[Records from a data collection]
◇ ◇ ◇ ◇

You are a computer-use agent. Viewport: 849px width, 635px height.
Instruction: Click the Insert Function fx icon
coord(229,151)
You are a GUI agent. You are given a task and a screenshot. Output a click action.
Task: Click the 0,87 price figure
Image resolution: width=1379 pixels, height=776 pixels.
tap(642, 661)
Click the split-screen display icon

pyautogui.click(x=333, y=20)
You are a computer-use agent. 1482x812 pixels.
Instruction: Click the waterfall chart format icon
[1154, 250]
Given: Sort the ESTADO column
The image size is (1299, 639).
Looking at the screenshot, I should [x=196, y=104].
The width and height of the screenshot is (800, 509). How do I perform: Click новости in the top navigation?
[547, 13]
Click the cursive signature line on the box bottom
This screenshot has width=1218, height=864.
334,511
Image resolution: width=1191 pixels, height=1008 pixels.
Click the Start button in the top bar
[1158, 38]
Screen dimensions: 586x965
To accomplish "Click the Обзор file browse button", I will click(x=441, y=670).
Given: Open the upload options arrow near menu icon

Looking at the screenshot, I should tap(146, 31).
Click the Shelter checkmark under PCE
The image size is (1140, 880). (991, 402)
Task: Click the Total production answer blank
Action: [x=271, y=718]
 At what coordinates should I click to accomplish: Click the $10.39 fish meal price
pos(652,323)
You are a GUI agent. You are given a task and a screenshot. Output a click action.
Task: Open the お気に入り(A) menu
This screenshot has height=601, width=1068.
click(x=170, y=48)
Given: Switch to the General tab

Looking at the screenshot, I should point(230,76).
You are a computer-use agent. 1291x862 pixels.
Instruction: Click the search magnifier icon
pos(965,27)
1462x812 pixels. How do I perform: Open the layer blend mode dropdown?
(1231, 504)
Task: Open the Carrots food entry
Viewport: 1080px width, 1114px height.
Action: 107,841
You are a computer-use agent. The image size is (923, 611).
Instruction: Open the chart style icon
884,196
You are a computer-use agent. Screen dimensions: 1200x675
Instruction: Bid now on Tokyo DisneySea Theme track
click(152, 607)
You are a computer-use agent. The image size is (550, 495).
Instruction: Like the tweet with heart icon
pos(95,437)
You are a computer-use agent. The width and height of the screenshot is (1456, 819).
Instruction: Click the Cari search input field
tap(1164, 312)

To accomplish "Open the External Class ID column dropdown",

◇ ◇ ◇ ◇

Copy all of the records above word for word, leaving nothing out.

You are a computer-use agent. Viewport: 849px width, 635px height.
Instruction: Click the Insert Function fx icon
coord(229,151)
You are a GUI agent. You are given a task and a screenshot. Output a click action.
Task: Click the 0,87 price figure
Image resolution: width=1379 pixels, height=776 pixels.
tap(642, 661)
Click the split-screen display icon

pyautogui.click(x=333, y=20)
You are a computer-use agent. 1482x812 pixels.
Instruction: Click the waterfall chart format icon
[1154, 250]
Given: Sort the ESTADO column
The image size is (1299, 639).
Looking at the screenshot, I should [x=196, y=104].
The width and height of the screenshot is (800, 509). How do I perform: Click новости in the top navigation?
[547, 13]
Click the cursive signature line on the box bottom
This screenshot has width=1218, height=864.
334,511
Image resolution: width=1191 pixels, height=1008 pixels.
Click the Start button in the top bar
[1158, 38]
Screen dimensions: 586x965
To accomplish "Click the Обзор file browse button", I will click(x=441, y=670).
Given: Open the upload options arrow near menu icon

Looking at the screenshot, I should tap(146, 31).
Click the Shelter checkmark under PCE
The image size is (1140, 880). (991, 402)
Task: Click the Total production answer blank
Action: [x=271, y=718]
 At what coordinates should I click to accomplish: Click the $10.39 fish meal price
pos(652,323)
You are a GUI agent. You are given a task and a screenshot. Output a click action.
Task: Open the お気に入り(A) menu
This screenshot has height=601, width=1068.
click(x=170, y=48)
Given: Switch to the General tab

Looking at the screenshot, I should point(230,76).
You are a computer-use agent. 1291x862 pixels.
Instruction: Click the search magnifier icon
pos(965,27)
1462x812 pixels. How do I perform: Open the layer blend mode dropdown?
(1231, 504)
Task: Open the Carrots food entry
Viewport: 1080px width, 1114px height.
Action: 107,841
You are a computer-use agent. The image size is (923, 611).
Instruction: Open the chart style icon
884,196
You are a computer-use agent. Screen dimensions: 1200x675
Instruction: Bid now on Tokyo DisneySea Theme track
click(152, 607)
You are a computer-use agent. The image size is (550, 495).
Instruction: Like the tweet with heart icon
pos(95,437)
You are a computer-use agent. The width and height of the screenshot is (1456, 819).
Instruction: Click the Cari search input field
tap(1164, 312)

To accomplish "Open the External Class ID column dropdown",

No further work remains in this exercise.